• Exercise data:
BEGIN
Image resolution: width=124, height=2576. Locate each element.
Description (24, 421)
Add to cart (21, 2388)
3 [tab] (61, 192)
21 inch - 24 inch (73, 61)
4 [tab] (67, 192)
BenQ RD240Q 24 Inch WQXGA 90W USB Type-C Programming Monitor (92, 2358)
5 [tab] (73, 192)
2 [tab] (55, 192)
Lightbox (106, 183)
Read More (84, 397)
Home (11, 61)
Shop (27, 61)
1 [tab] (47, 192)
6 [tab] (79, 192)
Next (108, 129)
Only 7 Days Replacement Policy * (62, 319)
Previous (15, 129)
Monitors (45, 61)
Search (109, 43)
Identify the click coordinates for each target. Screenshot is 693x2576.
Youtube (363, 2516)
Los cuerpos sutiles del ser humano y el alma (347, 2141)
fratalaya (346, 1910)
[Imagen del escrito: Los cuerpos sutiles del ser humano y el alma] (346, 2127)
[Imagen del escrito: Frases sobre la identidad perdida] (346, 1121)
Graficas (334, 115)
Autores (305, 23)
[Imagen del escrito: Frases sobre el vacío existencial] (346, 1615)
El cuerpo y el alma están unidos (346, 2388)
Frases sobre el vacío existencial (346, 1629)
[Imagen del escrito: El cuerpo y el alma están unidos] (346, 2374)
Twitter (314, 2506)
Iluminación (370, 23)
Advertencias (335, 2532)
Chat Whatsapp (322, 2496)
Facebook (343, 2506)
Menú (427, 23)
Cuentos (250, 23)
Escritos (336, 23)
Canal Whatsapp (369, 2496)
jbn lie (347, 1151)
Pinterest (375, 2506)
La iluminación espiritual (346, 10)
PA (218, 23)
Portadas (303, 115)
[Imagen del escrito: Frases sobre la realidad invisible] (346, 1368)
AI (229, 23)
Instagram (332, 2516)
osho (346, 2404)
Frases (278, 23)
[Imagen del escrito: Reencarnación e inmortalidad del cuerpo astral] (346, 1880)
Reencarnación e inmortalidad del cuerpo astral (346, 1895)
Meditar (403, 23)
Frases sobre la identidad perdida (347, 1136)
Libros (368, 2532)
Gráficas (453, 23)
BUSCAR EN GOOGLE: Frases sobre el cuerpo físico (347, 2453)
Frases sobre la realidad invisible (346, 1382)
END
• What the task asks: Tally up the lines holding the word "invisible" in the data above, and answer with that figure only.

• Answer space: 2